A new tool in Georgia’s fight against HIV/AIDS received national attention Monday when it was featured during the White House’s observance of World AIDS Day.
AIDSVu is a free, online interactive mapping system that lets users explore the HIV epidemic geographically. Now, the tool has been made even stronger. Using data supplied by the Centers for Disease Control and Prevention and by state health departments, including Georgia, users can now view how HIV impacts Atlanta and other major U.S. cities by ZIP code. The tool, created by Emory’s Rollins School of Public Health, allows organizations to “intensify HIV prevention efforts in the communities with the highest burden,” according to the 2013 report on the National HIV/AIDS Strategy.
Jane Kelly, M.D., DPH’s HIV epidemiology section director, said having such specific geographic data is invaluable for public health efforts to provide HIV education, prevention and care.
“When you look at HIV this way, certain patterns jump out at you that you wouldn’t see otherwise,” she said. “If you’re an organization trying to do outreach and HIV prevention, you can more easily identify the areas and populations that need you.”
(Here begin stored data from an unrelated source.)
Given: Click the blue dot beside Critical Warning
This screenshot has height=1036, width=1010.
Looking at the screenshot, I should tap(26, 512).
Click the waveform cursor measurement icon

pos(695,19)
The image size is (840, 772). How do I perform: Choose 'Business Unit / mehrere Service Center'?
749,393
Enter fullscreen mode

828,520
The ZIP code tool uses DPH data, as does AIDSVu’s other maps of Georgia counties and the state as a whole. For many years, DPH has calculated the total burden of HIV and AIDS in the state and how many people in certain demographic groups – age, race, gender, etc. – are infected. But when it comes to preventing and treating HIV, those data can only do so much.
“It’s not enough to know the demographics of how many people are infected. You need to know their access to care, their level of engagement in care, whether they continue to get treatment and whether they achieve viral suppression,” a biological sign that the virus is under control, she said.
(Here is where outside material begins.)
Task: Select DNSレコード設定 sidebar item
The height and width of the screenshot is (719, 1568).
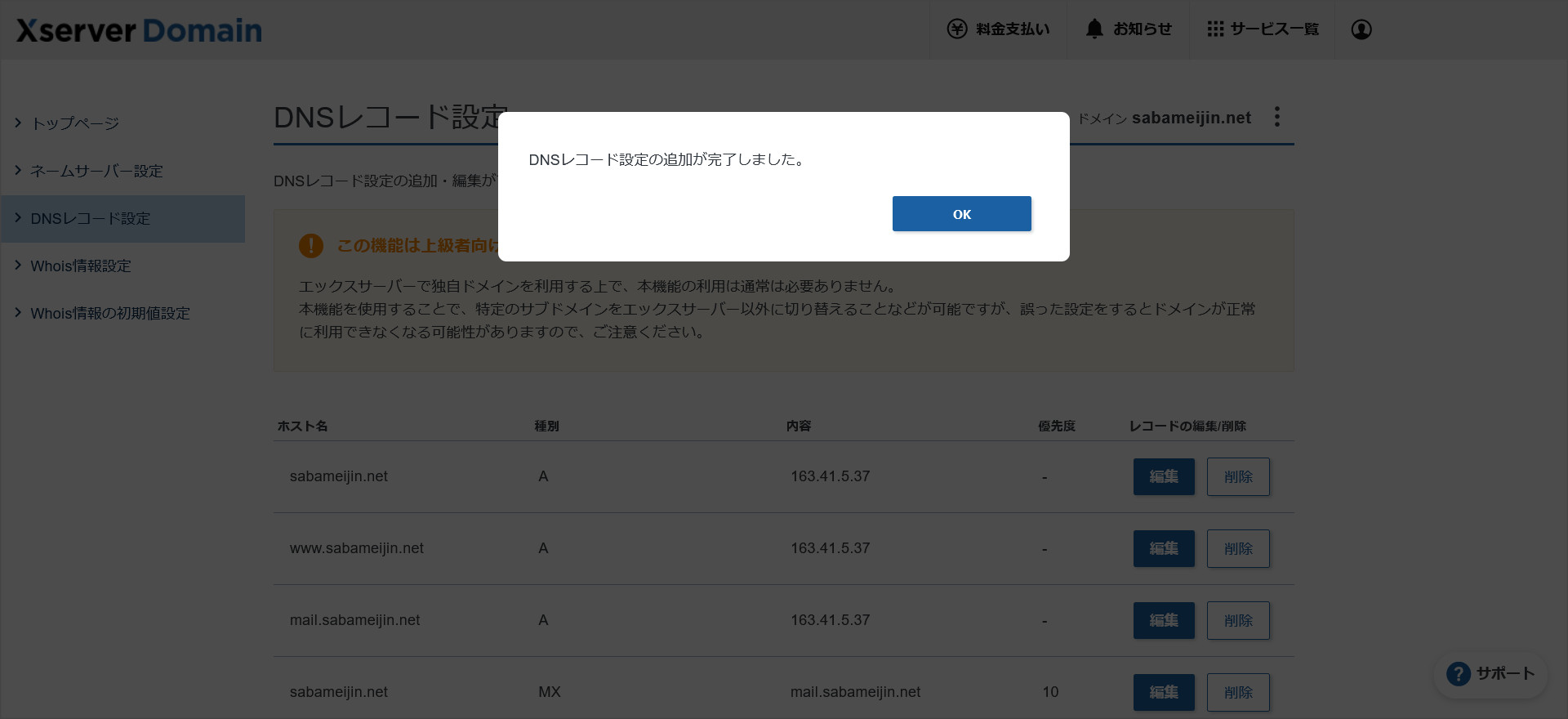Action: [x=90, y=218]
To paint this more nuanced picture of the disease, DPH introduced its HIV Care Continuum, a year-long snapshot of HIV/AIDS in Georgia that not only shows the number of people with HIV and new cases of the disease, but what happens to them once they are diagnosed. The first continuum was released in 2013 and showed that of the more than 46,000 Georgians living with HIV in 2011, 54 percent were engaged in care, 38 percent remained in care and 39 percent achieved viral suppression, a key factor in stopping the spread of HIV/AIDS.
"We know that HIV treatment is prevention," said DPH Commissioner Brenda Fitzgerald, M.D. "It is our hope that this new data will help us identify and link more Georgians living with HIV or AIDS to care."
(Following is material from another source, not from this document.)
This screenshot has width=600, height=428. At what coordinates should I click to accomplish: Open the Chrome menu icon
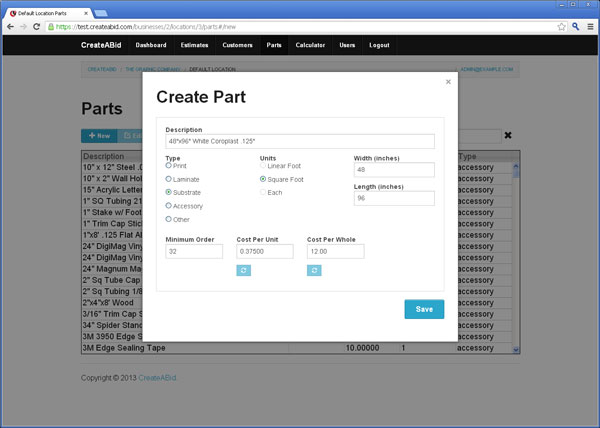(x=588, y=26)
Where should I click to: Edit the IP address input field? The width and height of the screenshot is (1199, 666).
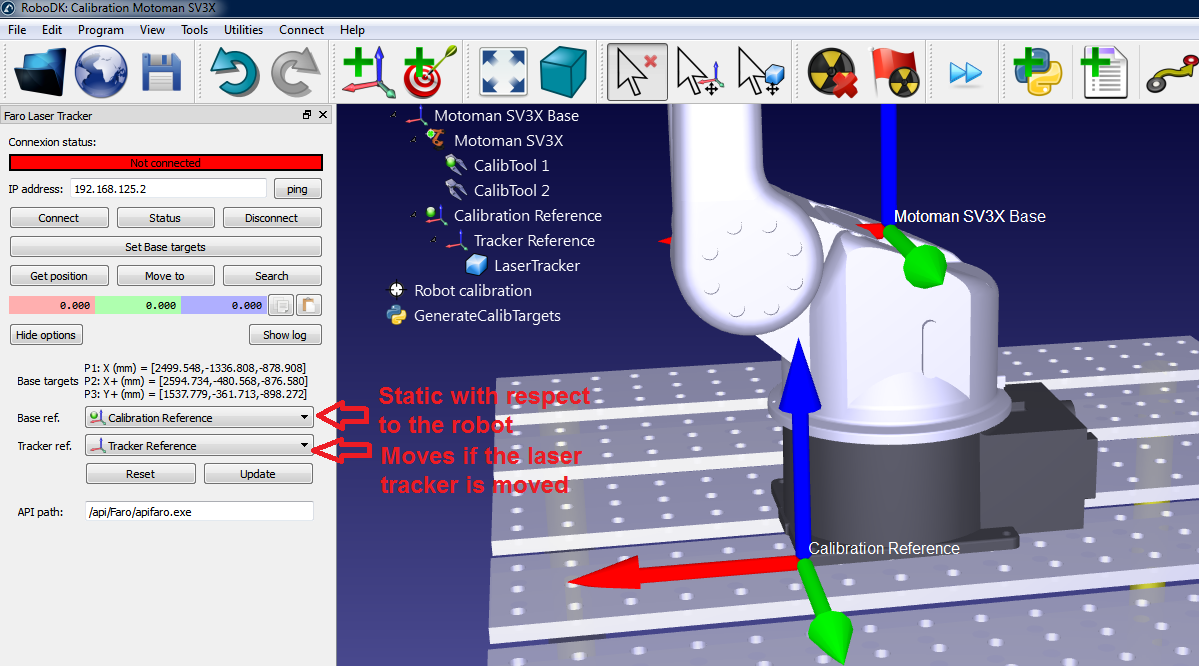click(167, 188)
Those living HIV who stay in an appropriate treatment regimen are 96 percent less likely to transmit the virus to someone else -- an efficacy rate even better than condoms.
“There isn’t just one solution for reaching our goal of viral suppression,” Kelly said. “We’re going to have to focus on each of these areas to get us there.”
Kelly said combining Georgia’s HIV Care Continuum with the ZIP code-specific data from AIDSVu will help public health professionals ask questions that can make HIV education, prevention and treatment more effective. Why is it that young people are linked to care at the same rate as older people but are less likely to continue care? Why do residents of certain areas of Atlanta get their HIV diagnoses at very late stages of their disease?
“We don’t know the answers yet, but these tools finally point us to some of the right questions,” Kelly said.